Tuttavia, c’è di più , molto di più. Stelle del calcio, sia giocatori che allenatori, vanno a svernare, carrieristicamente parlando, proprio da quelle parti. E le nostre squadre sempre più spesso vengono rilevate da quei capitali: ma quando andiamo a sgolarci allo stadio o seguiamo stregati le partite in televisione, la circostanza non ci turba.
Senza contare il fiume di denaro guadagnato da chi, laggiù, è andato a costruire edifici, progettare impianti, costruire imbarcazioni che scorrazzano per la Costa Azzurra o le Baleari senza che i turisti si scompongano più che tanto.

Pecunia non olet, dicevano i romani. Infatti, se un esercente di Portofino o Capri vede appressarsi un emiro, si lecca i baffi: il guadagno è garantito.

Ma, se a giungere sulle nostre coste è un immigrato in cerca di fortuna, allora ci si ricorda della nostra cultura, delle tradizioni che si perdono, di questi che “vogliono fare i padroni a casa nostra”.

Noi non possiamo impicciarci più che tanto di ciò che accade ad altri paesi, ci limiteremo a trattare del nostro. Ordunque, chi si è dimenticato del proprio passato con tanta leggerezza, se non gli italiani stessi? Abbiamo lasciato decadere monumenti e musei, tagliamo la cultura e la maggioranza si è votata a uno stile di vita edonistico che con il “bel paese” di “brava gente” mite e osservante non ha più nulla a che vedere.

Siamo stati una colonia americana e ora che gli USA hanno altre gatte da pelare e potremmo riappropiarci del nostro carattere, pare che diventeremo, se già non lo siamo, terreno di conquista per l’oriente.

Abbiamo rinunciato da tanto tempo a entrare nei campi di ricerca che più contano, come l’informatica, restando una nazione di importatori di idee e capacità, tranne rare eccezioni, che peraltro sempre più spesso fugono all’estero.

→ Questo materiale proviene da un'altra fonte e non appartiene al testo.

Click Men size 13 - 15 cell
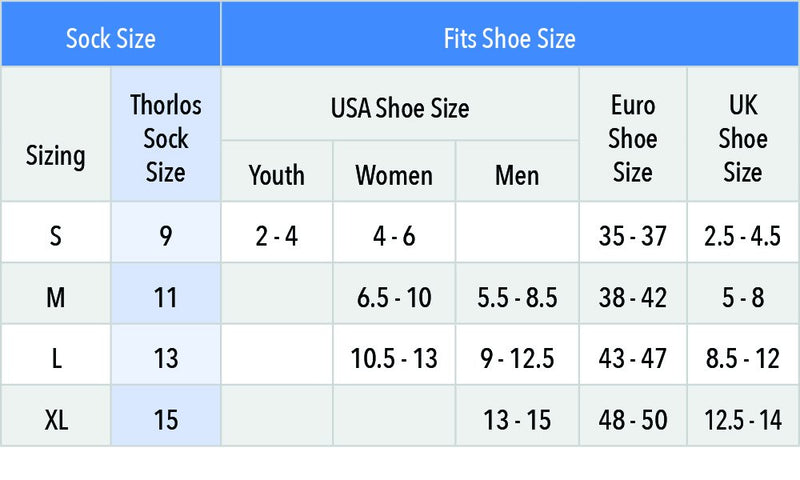The height and width of the screenshot is (480, 800). (x=517, y=416)
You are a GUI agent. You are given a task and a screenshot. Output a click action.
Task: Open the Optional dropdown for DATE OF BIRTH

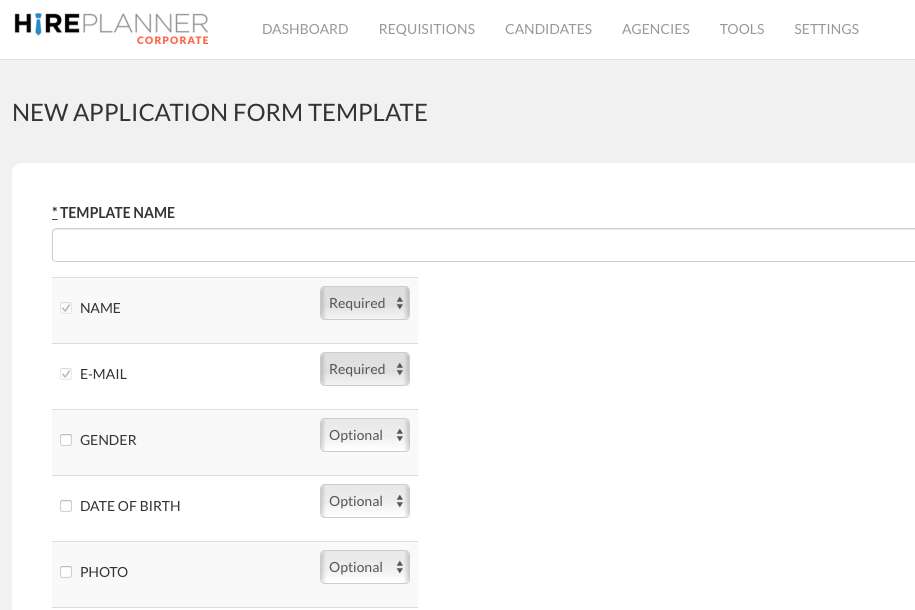coord(364,500)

Adesso, ci lamentiamo che qualcuno ci ruberebbe l’anima e le abitudini: ma dove eravamo quando i nostri rappresentanti se ne disfavano allegramente? Nessuno ti leva ciò che è tuo, se ce l’hai. Invece, le grandi civiltà, a partire dalla nostra celebrata dell’antica Roma, si sono liquefatte quando hanno perso se stesse: l’afflusso da terre lontane a quel punto non si confronta, ma trova una landa desolata: e ne fa ciò che il proprio numero le consente.

Invece di perdere tempo in giulebbose lamentele, gli italiani e, crediamo, gli europei tutti, dovrebbero dimostrare di avere ancora nel cuore e nella mente ciò che di meglio hanno espresso e offrirlo all’integrazione che, quando l’immigrazione è inarrestabile, è l’unica soluzione possibile.